Le directeur des bibliothèques reconnaît enfin que le problème ne se cantonne pas aux frontières de l'Allemagne. En effet, ce pigment en vogue au XIXe siècle était produit et répandu dans de nombreux pays du monde, et la France n'était pas en reste. Notamment en Alsace, puisqu'une partie de la bibliothèque historique locale a été constituée à une époque où la région était une capitale impériale allemande.

C'est la raison pour laquelle la Bibliothèque nationale universitaire de Strasbourg (BNU) confirme à BFMTV.com avoir entamé "une recherche ciblée" de livres contaminés dans ses bibliothèques, "à partir des données figurant sur une base de données constituée par une université américaine".

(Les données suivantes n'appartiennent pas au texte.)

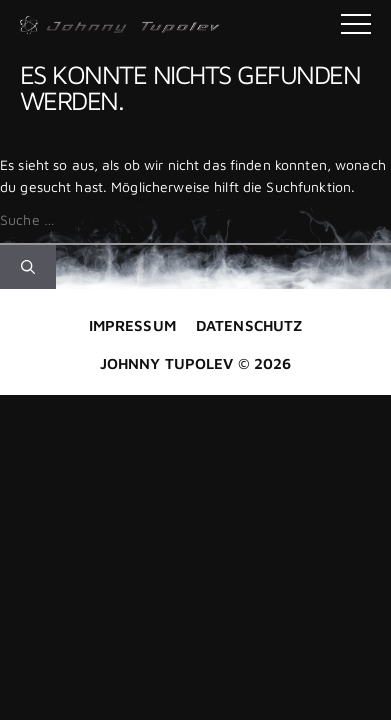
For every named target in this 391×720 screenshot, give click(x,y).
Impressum (132, 325)
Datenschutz (249, 325)
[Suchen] (28, 267)
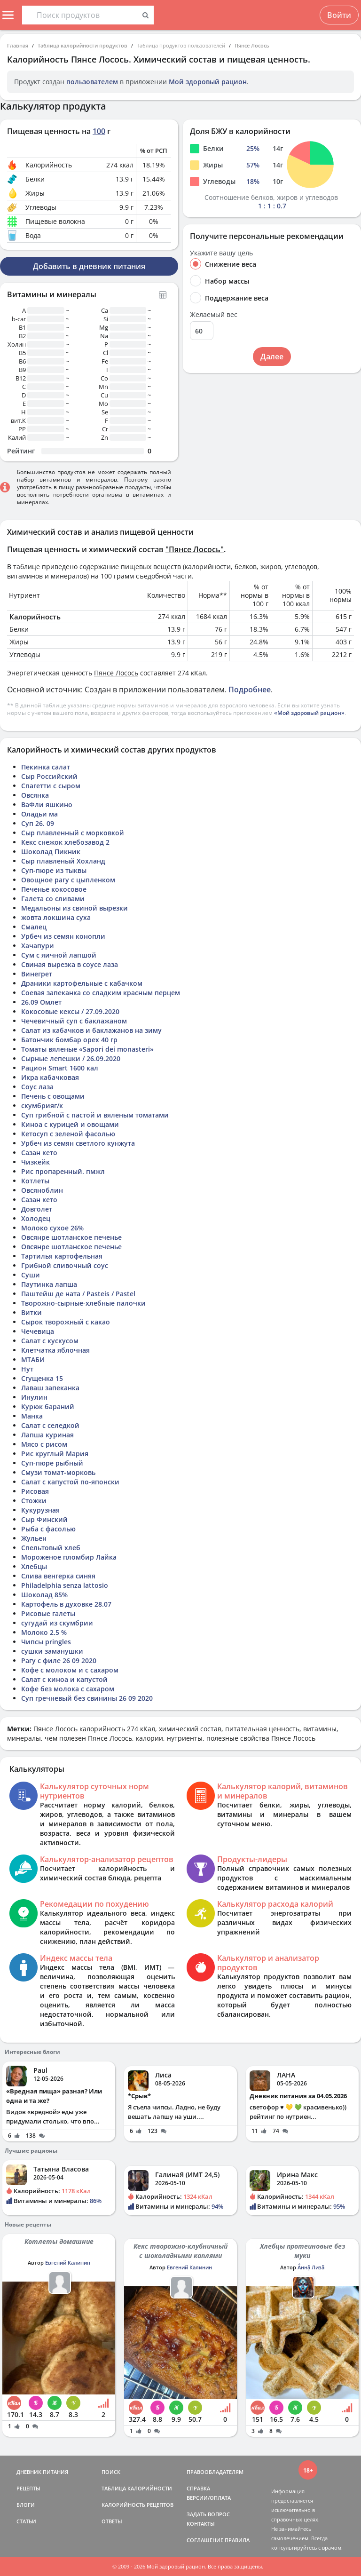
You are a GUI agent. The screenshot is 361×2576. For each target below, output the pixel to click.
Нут (27, 1368)
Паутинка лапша (49, 1284)
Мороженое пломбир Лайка (69, 1557)
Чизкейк (35, 1161)
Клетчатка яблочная (55, 1350)
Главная (17, 45)
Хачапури (37, 945)
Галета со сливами (53, 898)
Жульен (34, 1538)
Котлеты (35, 1180)
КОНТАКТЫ (201, 2523)
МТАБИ (33, 1359)
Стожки (34, 1500)
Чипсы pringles (46, 1641)
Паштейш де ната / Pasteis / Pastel (78, 1293)
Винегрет (36, 973)
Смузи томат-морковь (58, 1472)
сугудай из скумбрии (57, 1622)
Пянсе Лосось (252, 45)
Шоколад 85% (44, 1594)
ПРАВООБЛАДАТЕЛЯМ (215, 2471)
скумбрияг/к (42, 1105)
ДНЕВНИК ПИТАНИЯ (42, 2471)
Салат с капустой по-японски (70, 1481)
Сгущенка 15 (42, 1378)
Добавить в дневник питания (89, 266)
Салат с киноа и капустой (64, 1679)
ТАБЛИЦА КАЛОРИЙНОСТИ (137, 2488)
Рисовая (35, 1491)
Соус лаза (37, 1086)
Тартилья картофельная (61, 1256)
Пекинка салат (45, 766)
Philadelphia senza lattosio (64, 1585)
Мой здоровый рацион (208, 81)
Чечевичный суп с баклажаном (74, 1020)
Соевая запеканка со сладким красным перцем (100, 992)
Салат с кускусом (49, 1340)
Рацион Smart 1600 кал (59, 1067)
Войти (339, 15)
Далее (271, 356)
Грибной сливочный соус (64, 1265)
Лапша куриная (47, 1434)
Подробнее (249, 689)
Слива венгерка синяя (58, 1575)
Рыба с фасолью (48, 1528)
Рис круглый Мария (54, 1453)
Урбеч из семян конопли (63, 936)
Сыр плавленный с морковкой (72, 832)
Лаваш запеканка (50, 1387)
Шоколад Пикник (50, 851)
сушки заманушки (52, 1651)
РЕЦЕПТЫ (28, 2488)
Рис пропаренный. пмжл (63, 1171)
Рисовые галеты (48, 1613)
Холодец (35, 1218)
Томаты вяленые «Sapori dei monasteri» (87, 1049)
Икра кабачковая (50, 1077)
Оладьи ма (39, 813)
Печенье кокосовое (53, 889)
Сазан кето (39, 1152)
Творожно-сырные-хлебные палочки (83, 1303)
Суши (30, 1274)
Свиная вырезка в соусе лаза (69, 964)
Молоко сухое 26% (52, 1227)
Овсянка (35, 795)
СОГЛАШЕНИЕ (205, 2540)
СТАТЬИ (26, 2521)
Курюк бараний (47, 1406)
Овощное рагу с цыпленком (68, 879)
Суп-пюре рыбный (52, 1462)
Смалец (34, 926)
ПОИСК (111, 2471)
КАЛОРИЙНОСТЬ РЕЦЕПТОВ (137, 2504)
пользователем (92, 81)
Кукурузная (40, 1510)
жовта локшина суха (56, 917)
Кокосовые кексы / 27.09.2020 (70, 1011)
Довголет (36, 1209)
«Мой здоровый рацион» (309, 713)
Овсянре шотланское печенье (71, 1237)
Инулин (34, 1397)
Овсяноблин (42, 1190)
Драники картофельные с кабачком (81, 983)
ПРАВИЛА (237, 2540)
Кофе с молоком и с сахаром (69, 1669)
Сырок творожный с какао (65, 1321)
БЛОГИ (25, 2504)
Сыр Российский (49, 776)
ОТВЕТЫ (112, 2521)
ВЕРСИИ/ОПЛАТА (209, 2497)
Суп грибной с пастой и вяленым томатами (95, 1114)
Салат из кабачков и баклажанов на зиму (91, 1030)
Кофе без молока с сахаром (67, 1688)
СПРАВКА (198, 2488)
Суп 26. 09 (37, 823)
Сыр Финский (44, 1519)
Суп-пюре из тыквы (53, 870)
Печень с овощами (53, 1096)
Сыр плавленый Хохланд (63, 860)
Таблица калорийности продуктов (82, 45)
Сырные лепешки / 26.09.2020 (70, 1058)
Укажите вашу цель (221, 253)
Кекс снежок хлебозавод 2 (65, 842)
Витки (31, 1312)
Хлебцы (34, 1566)
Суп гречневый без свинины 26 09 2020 (87, 1698)
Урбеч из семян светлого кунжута (78, 1143)
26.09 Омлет (41, 1002)
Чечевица (37, 1331)
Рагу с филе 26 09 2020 (58, 1660)
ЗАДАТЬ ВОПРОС (208, 2514)
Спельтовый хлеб (50, 1547)
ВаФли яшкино (46, 804)
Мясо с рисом (44, 1444)
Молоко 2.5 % (44, 1632)
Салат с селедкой (50, 1425)
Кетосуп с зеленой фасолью (68, 1133)
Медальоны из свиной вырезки (74, 908)
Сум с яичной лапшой (58, 955)
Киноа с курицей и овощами (70, 1124)
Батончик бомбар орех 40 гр (69, 1039)
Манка (32, 1415)
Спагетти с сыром (50, 785)
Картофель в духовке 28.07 (66, 1604)
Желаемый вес (213, 314)
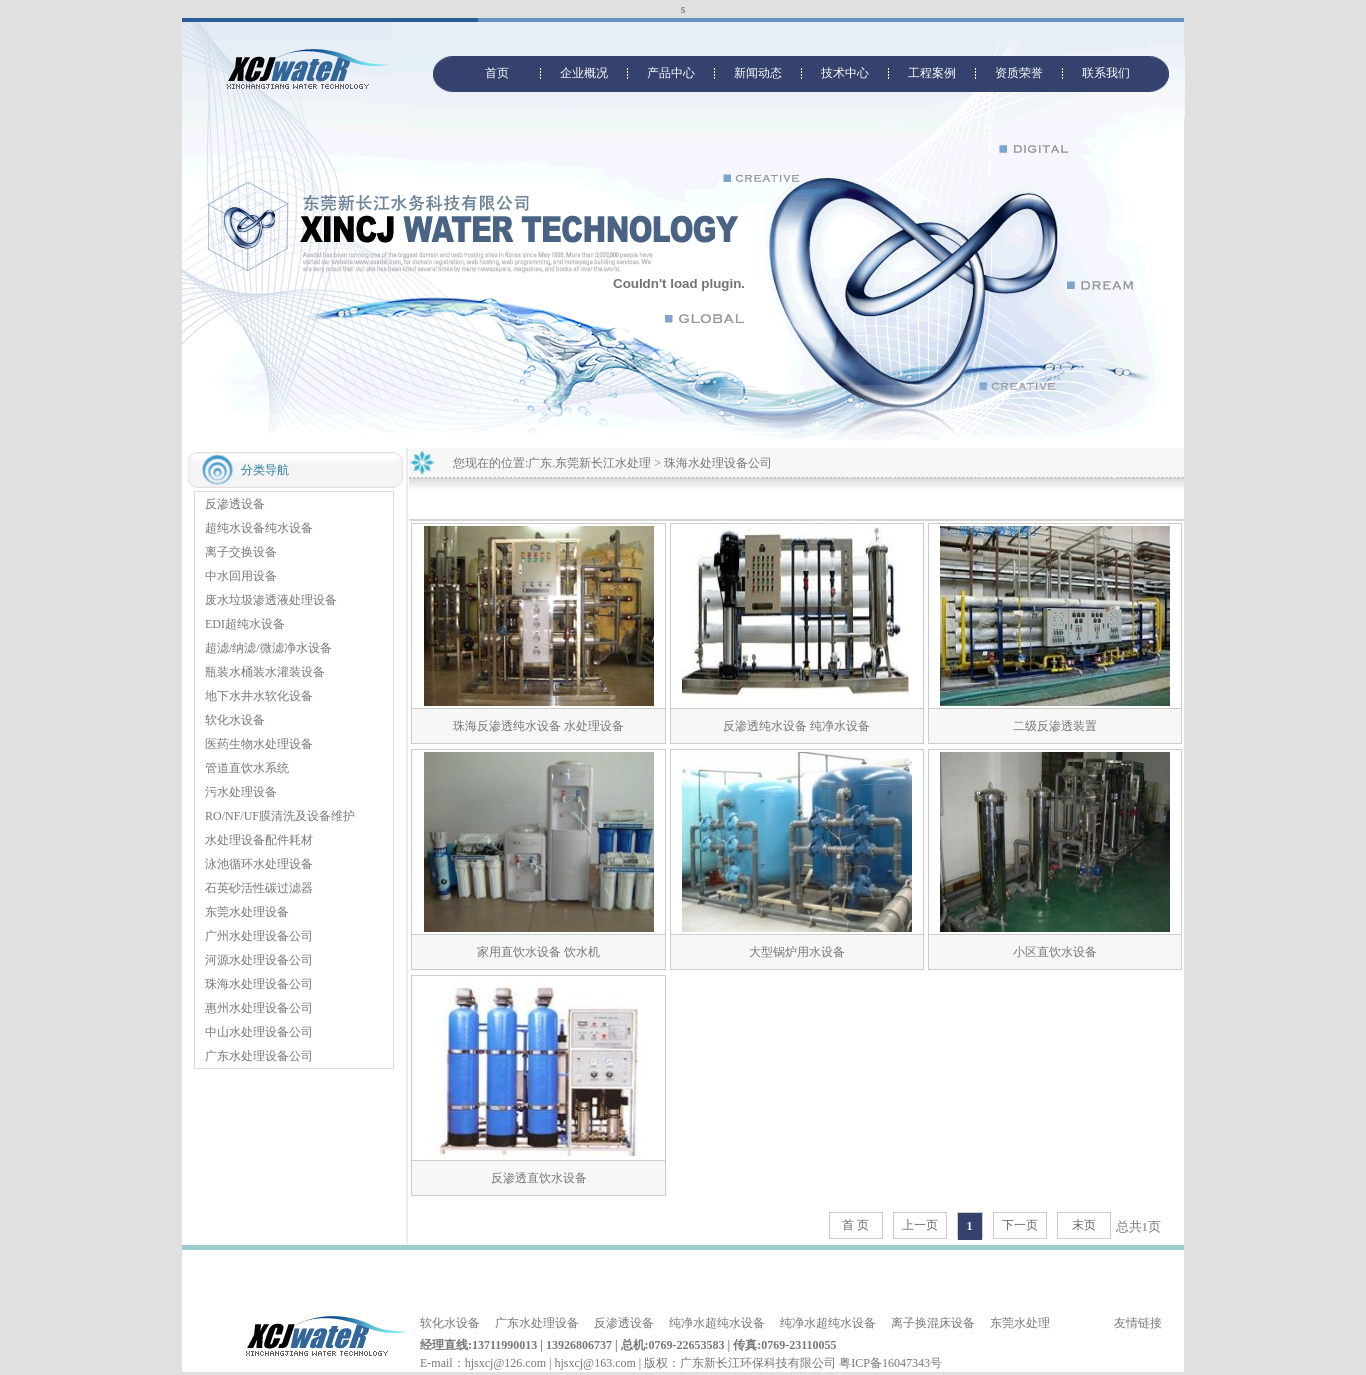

"Nous n'avons jamais identifié de livres contenant de l'arsenic jusqu'à présent", affirme à ce jour Frédéric Blin, directeur des services et collections de la BNU. Mais "si nous devions trouver de tels livres, nous les isolerions avant de les numériser, afin que les contenus restent accessibles, au moins par voie numérique".

En 2018, des chercheurs danois avaient découvert trois livres empoisonnés à l'arsenic dans une bibliothèque du sud du pays. Les ouvrages ont été aussitôt confinés dans des boîtes en carton individuelles afin de réduire leur manipulation.